#### DOCUMENT SEGMENT ####

My point here is not to invoke special pleading for myself, but to try to increase awareness that we all need to take greater care – both of ourselves and of other people – when negotiating our crowded and fast-moving City streets and walkways.
We shouldn’t take risks with our own or others’ safety – by crossing when the lights are on red, whether pedestrian or cyclist, or by ignoring cycle lanes or cyclists’ priority areas if we’re driving a motorised vehicle. But, equally, in order to lessen risk-taking behaviour, traffic planners need to implement systems that cater to users’ actual needs and behaviour, rather than basing layouts and traffic-light phasing on unrealistic expectations. It is maddening to stand waiting for the pedestrian lights to change to green when you can’t see the reason for them being on red. There’s been a recent trend to remove the kind of traffic lights that enable the pedestrian to see what the drivers and cyclists can see, and this seems to me to be a mistake. It may make a junction look less cluttered, and planners may want pedestrians to stand waiting obediently for no apparent reason, but in real life we like to make our own minds up, using all the available evidence. And people take risks when they’re impatient, when the indications are unclear, or when they don’t believe the ‘stop’ message being given to them.

####

**THINGS TO DO**
1. Answer these from the passage on City street safety, marking each answer (a), (b) or (c):
(a) What should traffic planners base their systems on instead of unrealistic expectations?
(b) What recent trend does the writer call a mistake?
(c) What three conditions does the final sentence give for people taking risks?
2. Please summarize the passage on City street safety in two sentences.
3. Carry on the passage about City street safety from its last sentence.

#### DATASET RECORDS ####

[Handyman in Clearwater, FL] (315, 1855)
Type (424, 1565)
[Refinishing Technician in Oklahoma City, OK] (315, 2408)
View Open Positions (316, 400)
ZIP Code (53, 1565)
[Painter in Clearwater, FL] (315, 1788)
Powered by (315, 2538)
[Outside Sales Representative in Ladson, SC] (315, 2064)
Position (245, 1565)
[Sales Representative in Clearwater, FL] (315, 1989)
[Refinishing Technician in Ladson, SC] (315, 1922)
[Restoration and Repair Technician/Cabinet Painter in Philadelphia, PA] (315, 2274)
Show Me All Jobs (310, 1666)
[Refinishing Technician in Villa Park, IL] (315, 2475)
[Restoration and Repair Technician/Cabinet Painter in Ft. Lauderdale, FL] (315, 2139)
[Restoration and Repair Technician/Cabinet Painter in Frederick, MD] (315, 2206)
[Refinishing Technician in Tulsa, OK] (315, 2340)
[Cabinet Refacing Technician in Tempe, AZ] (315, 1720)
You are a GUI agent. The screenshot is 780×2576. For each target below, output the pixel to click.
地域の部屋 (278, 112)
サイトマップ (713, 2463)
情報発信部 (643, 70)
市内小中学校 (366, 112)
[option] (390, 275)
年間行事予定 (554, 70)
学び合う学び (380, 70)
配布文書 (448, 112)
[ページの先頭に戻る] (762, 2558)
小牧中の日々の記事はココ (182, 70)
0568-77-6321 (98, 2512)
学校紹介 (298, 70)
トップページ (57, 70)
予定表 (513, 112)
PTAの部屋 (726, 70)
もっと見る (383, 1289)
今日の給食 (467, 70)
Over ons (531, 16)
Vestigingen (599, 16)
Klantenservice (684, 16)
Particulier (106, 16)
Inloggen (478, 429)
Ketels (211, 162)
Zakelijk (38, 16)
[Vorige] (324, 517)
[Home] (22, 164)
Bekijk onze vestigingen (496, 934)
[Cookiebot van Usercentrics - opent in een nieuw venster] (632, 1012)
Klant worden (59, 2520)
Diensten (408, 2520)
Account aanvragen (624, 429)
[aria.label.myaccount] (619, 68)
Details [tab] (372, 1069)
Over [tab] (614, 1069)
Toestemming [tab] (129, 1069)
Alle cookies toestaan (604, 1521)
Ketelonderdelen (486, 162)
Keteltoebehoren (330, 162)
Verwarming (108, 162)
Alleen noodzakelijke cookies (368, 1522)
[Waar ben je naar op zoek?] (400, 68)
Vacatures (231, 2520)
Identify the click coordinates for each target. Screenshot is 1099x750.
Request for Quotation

####

**RESPONSES BY TASK**
1.
(a) Users' actual needs and behaviour.
(b) Removing the kind of traffic lights that let pedestrians see what drivers and cyclists can see.
(c) When they're impatient, when the indications are unclear, or when they don't believe the "stop" message given to them.

2. The writer urges everyone on the City's crowded, fast-moving streets to take greater care, not crossing on red or ignoring cycle lanes and cyclists' priority areas. The writer also argues that planners should design layouts and light phasing around people's actual behaviour, and calls the removal of lights that show pedestrians what drivers and cyclists see a mistake, because people take risks when impatient, unsure, or unconvinced by a "stop" message.

3.
So traffic planners need to take more account of pedestrian behaviour and cater to it, rather than always trying to dictate it. They need to take account of desire lines; they need to make it possible for pedestrians to get across a whole intersection without having to run; and they need not to tell us we can’t go when we manifestly can.
And all those of us who use the roads and pavements need to look out for one another a bit more, and remember that a minute lost in waiting or in slowing down is better than a life lost through an avoidable accident.
Why vote for me in the Castle Baynard by-election?
- I have a track record of achievement from my earlier period as a Councillor in the City (for the Ward of Farringdon Within from 2011 to 2017). Those achievements include:
¨ Working with fellow Common Councilman Henrika Priest (a current member for Castle Baynard) to make life better for residents in Carter Lane and its environs by getting licensed premises to respect the terms of their late-night licences, agreeing MoUs between licensees and residents, and facilitating effective two-way communication.
¨ For several years I chaired and helped organise a Community Police Forum, involving representatives from the Ward policing team and residents and workers from the three adjacent Wards of Castle Baynard, Farringdon Within and Farringdon Without. Although the shape of Ward policing has changed since then, I will, if elected, seek to reinstate regular meetings of this Forum, in order to ensure effective face-to-face communication between the City of London Police and the communities they serve.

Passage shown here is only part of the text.